In many cases, textile work also ran in the family, and children would join as soon as they could.
However, the industry was much less inclusive to African-Americans, who were working as janitors or loading cotton into the machines .
“African-Americans were barred from all but the most menial of jobs in the mills,” said Fink.
However the 1963 Civil Rights Act opened the industry to African-Americans.
“Black men and women flooded into the mills and organized against discrimination and, with some of their white coworkers, for safer working conditions and higher wages, and for the right to union representation.”
Although conditions improved, the South began to lose mills in the 1970s, and it continued into the 1980s, do to increased labor regulations and global competition.

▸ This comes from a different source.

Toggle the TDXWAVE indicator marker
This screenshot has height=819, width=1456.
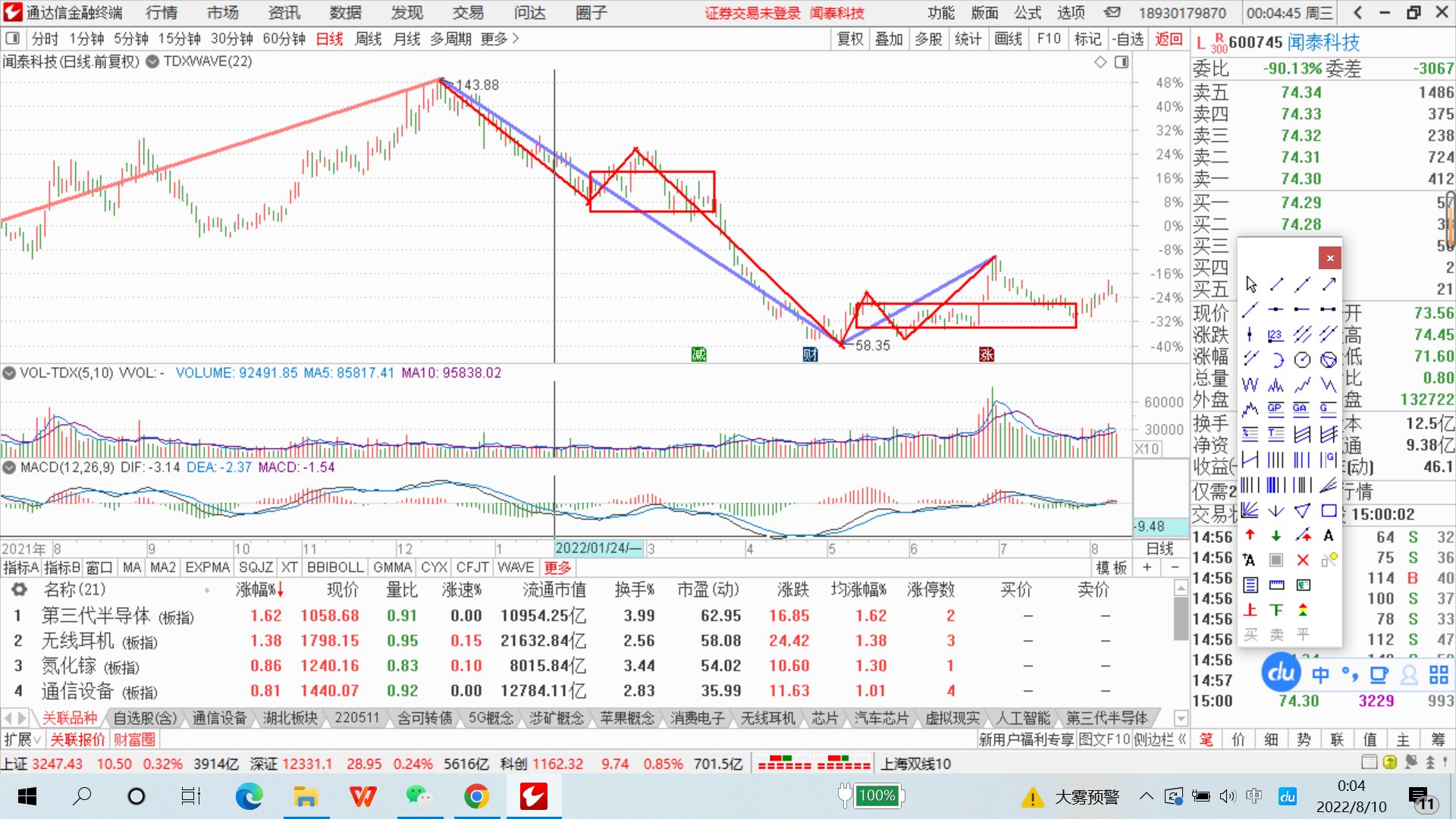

“No matter how low you drop American wages, you won’t be able to compete with overseas company who might pay their workers the same amount for a week of work that you pay an hour,” said Fink.

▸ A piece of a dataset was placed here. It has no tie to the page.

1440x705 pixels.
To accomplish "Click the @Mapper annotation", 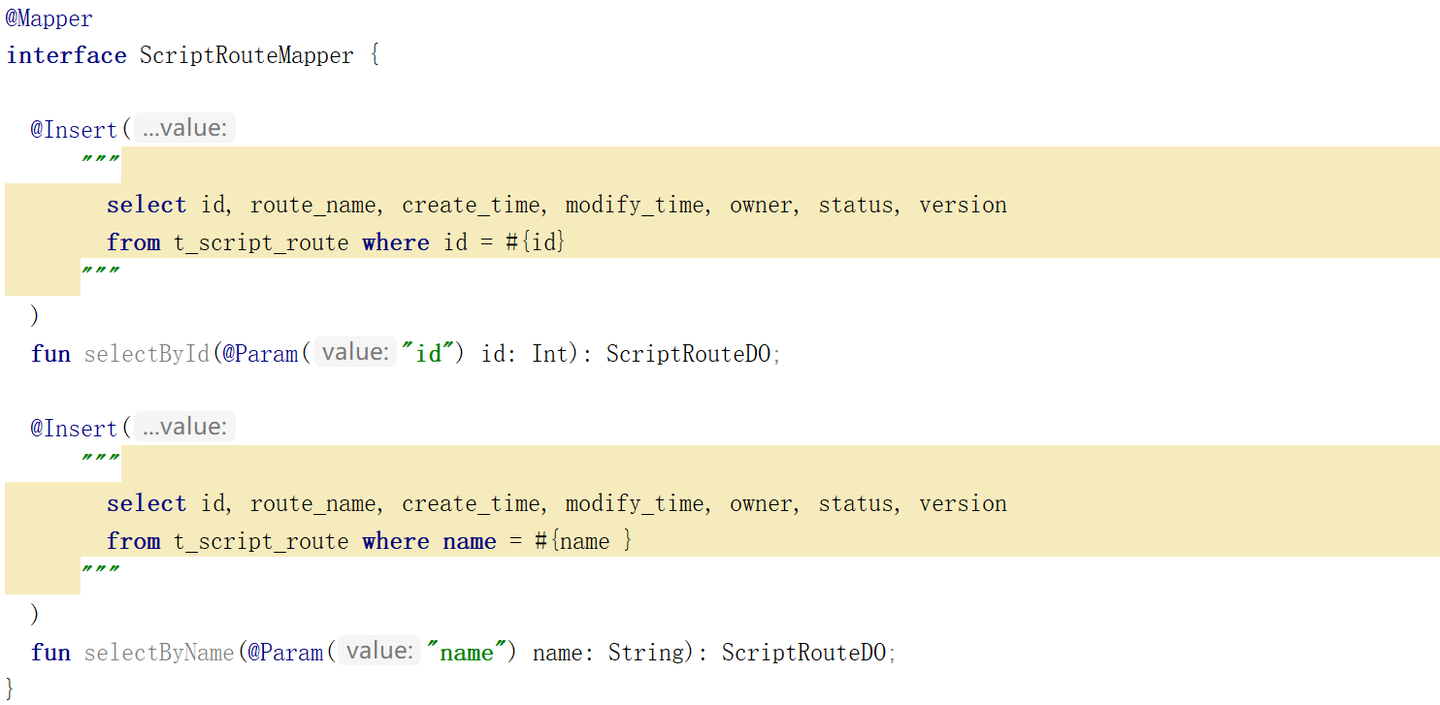I will [x=49, y=18].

When the textile jobs went overseas, some of the technology went along with it.
“One southern labor historian, Mary Frederickson, has written about visiting a mill in Uzbekistan and finding there cast-iron looms from the Carolinas,” she said.
The economy rebounds
Many areas of the Carolinas suffered from high unemployment rates because the area was largely dependent on the textile industry.
Fink said from 1997 to 2001, the Carolinas lost almost 200,000 textile and apparel jobs, and in 2006, little more than 10 percent of the American workforce was in manufacturing. Roughly half the work force in the 1950s worked in the industry, according to Fink.
From 1992-2012, the textile and apparel industry in North Carolina lost 86.7% of employees according to the U.S. Bureau of Labor Statistics.
The industry has slowly been shifting in North Carolina,and the latest report from the Division of Employment Security found the unemployment rate was 5.5 percent in December, with only two counties above 10 percent.
Many of today's jobs are in biotechnology and information technology as well as agriculture, which are among the state's chief exports.
In fact, N.C. agriculture exports were more than $3.9 billion in 2012, a 189 percent increase from 2005 according to the N.C. Department of Agriculture and Consumer Services.
Total exports grew by 7 percent in 2014, and N.C. ranked fifteenth nationally in growth and amount of exports.